OpenAI plant eine umfassende Transformation von ChatGPT hin zu einer multifunktionalen Super-App durch die tiefere Integration von Programmierfunktionen und Webbrowsing (Quelle: ComputerBase). Das Unternehmen zielt darauf ab, die Interaktion mit künstlicher Intelligenz über eine zentrale Desktop-Anwendung für alle Betriebssysteme zu monopolisieren.
- Verschmelzung von ChatGPT, Codex und Websuche zu einem universellen Werkzeugkasten für den gesamten digitalen Alltag der Nutzer.
- Fokus auf eine dedizierte Desktop-Anwendung zur Steigerung der Nutzerbindung und Verdrängung klassischer Workflows im Webbrowser.
- Strategischer Ausbau der KI-Plattform zum Betriebssystem für produktive Aufgaben und die automatisierte Erstellung von Software.
Goldener Käfig statt Browser?
OpenAI versucht derzeit massiv, den Vorsprung gegenüber der Konkurrenz durch Bequemlichkeit zu zementieren. Die strategische Verknüpfung von Suchfunktionen und Code-Spezialisten soll die Hürden für den täglichen Gebrauch so weit wie möglich absenken. Die ökonomische Logik dahinter ist simpel, denn wer die Plattform kontrolliert, diktiert am Ende auch die Regeln des Marktes.
Man hofft bei OpenAI wohl inständig, dass die Gewöhnung an eine schicke Desktop-App Dich künftig zögern lässt, wenn Du über einen Wechsel nachdenkst. Es ist die klassische Strategie des Vendor Lock-in, verpackt in ein glänzendes Gewand aus künstlicher Intelligenz und Effizienzversprechen.

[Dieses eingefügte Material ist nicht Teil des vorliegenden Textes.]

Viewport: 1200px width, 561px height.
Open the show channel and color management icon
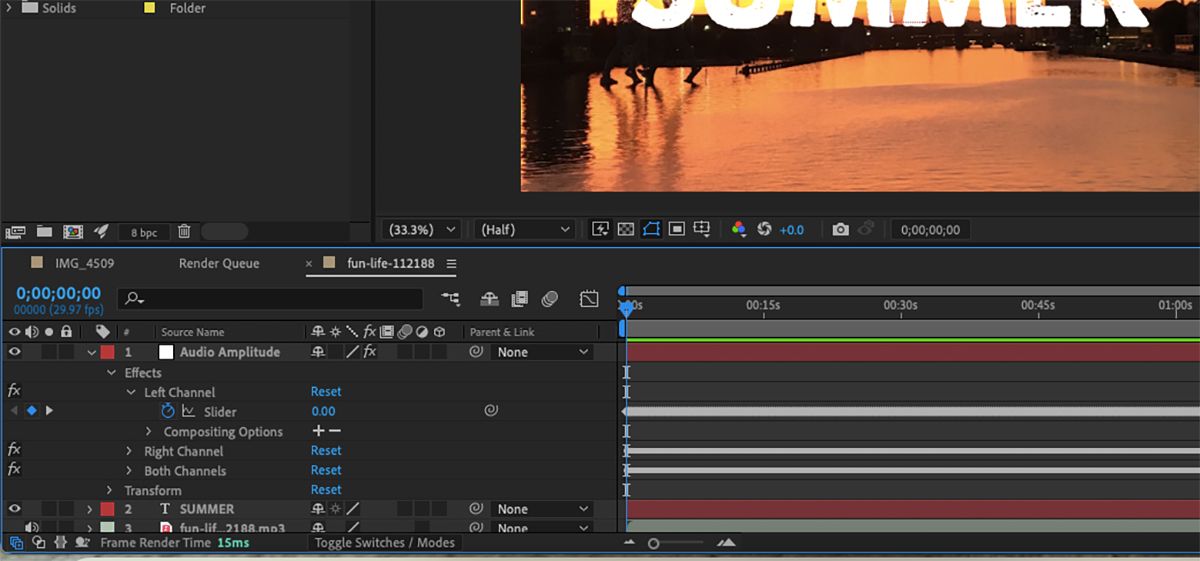739,230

Ich bezweifle allerdings sehr stark, dass diese Rechnung am Ende wirklich für OpenAI aufgehen wird. Tech-Nutzer sind heute wechselhafter als je zuvor und lassen sich kaum noch durch ein simples App-Fenster dauerhaft einsperren. Wenn die Konkurrenz ein besseres Modell liefert, ist die installierte Software schneller gelöscht, als das neuronale Netz eine Antwort generieren kann. Am Ende bleibt ChatGPT trotz aller Super-App-Ambitionen eben doch nur ein Werkzeug unter vielen in Deinem digitalen Werkzeugkasten.